### Problem requirements
Once you find the line containing "Given: Switch to the FVGIndicator tab" in the data below, copy it and each following line exactly, up to and including the line containing "Given: Choose the", and nothing else.

### Data extracts
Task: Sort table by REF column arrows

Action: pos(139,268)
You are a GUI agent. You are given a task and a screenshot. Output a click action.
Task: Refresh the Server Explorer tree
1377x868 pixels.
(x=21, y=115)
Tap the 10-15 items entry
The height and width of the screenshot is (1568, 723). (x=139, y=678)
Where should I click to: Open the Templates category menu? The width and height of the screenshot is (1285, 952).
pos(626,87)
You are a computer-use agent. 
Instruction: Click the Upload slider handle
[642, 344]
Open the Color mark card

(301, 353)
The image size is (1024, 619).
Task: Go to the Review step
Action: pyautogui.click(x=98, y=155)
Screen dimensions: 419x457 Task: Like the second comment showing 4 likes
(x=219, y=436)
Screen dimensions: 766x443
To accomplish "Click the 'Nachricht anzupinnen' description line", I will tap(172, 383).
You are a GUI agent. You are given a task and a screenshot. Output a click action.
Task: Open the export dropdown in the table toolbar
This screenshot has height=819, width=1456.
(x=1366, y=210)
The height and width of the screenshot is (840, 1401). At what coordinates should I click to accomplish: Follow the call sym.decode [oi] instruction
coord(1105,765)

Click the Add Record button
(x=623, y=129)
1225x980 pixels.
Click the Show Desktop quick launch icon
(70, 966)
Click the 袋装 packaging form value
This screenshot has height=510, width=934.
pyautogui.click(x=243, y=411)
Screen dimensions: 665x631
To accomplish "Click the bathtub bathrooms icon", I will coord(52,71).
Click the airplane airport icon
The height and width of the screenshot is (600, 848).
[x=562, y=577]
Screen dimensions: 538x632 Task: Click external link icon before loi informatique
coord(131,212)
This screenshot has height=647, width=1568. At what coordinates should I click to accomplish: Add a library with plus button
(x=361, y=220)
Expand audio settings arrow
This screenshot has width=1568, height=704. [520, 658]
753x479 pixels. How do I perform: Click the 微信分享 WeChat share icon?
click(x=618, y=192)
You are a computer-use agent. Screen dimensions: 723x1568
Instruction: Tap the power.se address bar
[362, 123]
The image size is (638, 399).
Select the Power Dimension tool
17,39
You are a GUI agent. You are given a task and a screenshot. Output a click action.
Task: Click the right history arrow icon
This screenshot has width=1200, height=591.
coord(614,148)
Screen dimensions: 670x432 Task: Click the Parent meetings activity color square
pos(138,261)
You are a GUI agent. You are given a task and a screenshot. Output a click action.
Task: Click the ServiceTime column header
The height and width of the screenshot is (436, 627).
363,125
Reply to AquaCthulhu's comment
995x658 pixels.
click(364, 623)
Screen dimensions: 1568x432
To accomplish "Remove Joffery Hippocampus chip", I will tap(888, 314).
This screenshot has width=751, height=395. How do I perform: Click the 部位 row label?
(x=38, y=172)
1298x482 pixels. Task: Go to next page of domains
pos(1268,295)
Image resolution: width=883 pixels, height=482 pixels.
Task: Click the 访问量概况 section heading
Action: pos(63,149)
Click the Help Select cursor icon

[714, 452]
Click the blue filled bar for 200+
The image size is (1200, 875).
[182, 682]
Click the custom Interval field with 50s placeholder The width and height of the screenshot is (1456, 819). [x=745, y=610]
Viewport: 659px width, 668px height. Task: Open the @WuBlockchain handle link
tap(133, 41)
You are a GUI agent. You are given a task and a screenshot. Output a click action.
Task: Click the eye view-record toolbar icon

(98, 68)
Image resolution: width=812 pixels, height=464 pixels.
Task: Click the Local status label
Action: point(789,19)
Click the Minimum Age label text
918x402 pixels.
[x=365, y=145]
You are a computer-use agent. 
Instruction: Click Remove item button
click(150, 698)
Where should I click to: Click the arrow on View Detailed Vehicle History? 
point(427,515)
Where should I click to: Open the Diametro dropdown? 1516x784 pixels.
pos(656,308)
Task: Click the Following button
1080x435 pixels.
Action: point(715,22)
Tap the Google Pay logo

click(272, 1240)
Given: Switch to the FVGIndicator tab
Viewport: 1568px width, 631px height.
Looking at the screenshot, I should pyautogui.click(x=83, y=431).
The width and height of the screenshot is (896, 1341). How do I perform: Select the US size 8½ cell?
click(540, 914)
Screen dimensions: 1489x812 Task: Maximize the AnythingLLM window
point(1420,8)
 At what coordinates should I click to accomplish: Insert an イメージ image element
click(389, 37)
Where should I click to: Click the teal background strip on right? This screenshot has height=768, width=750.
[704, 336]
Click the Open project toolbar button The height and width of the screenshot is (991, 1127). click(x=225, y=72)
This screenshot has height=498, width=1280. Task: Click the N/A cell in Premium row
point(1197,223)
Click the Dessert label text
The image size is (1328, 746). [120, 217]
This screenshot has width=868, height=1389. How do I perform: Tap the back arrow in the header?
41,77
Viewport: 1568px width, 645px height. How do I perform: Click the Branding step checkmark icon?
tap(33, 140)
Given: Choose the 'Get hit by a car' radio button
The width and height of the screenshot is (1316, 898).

### Response to the exercise
Given: Switch to the FVGIndicator tab
Viewport: 1568px width, 631px height.
Looking at the screenshot, I should pyautogui.click(x=83, y=431).
The width and height of the screenshot is (896, 1341). How do I perform: Select the US size 8½ cell?
click(540, 914)
Screen dimensions: 1489x812 Task: Maximize the AnythingLLM window
point(1420,8)
 At what coordinates should I click to accomplish: Insert an イメージ image element
click(389, 37)
Where should I click to: Click the teal background strip on right? This screenshot has height=768, width=750.
[704, 336]
Click the Open project toolbar button The height and width of the screenshot is (991, 1127). click(x=225, y=72)
This screenshot has height=498, width=1280. Task: Click the N/A cell in Premium row
point(1197,223)
Click the Dessert label text
The image size is (1328, 746). [120, 217]
This screenshot has width=868, height=1389. How do I perform: Tap the back arrow in the header?
41,77
Viewport: 1568px width, 645px height. How do I perform: Click the Branding step checkmark icon?
tap(33, 140)
Given: Choose the 'Get hit by a car' radio button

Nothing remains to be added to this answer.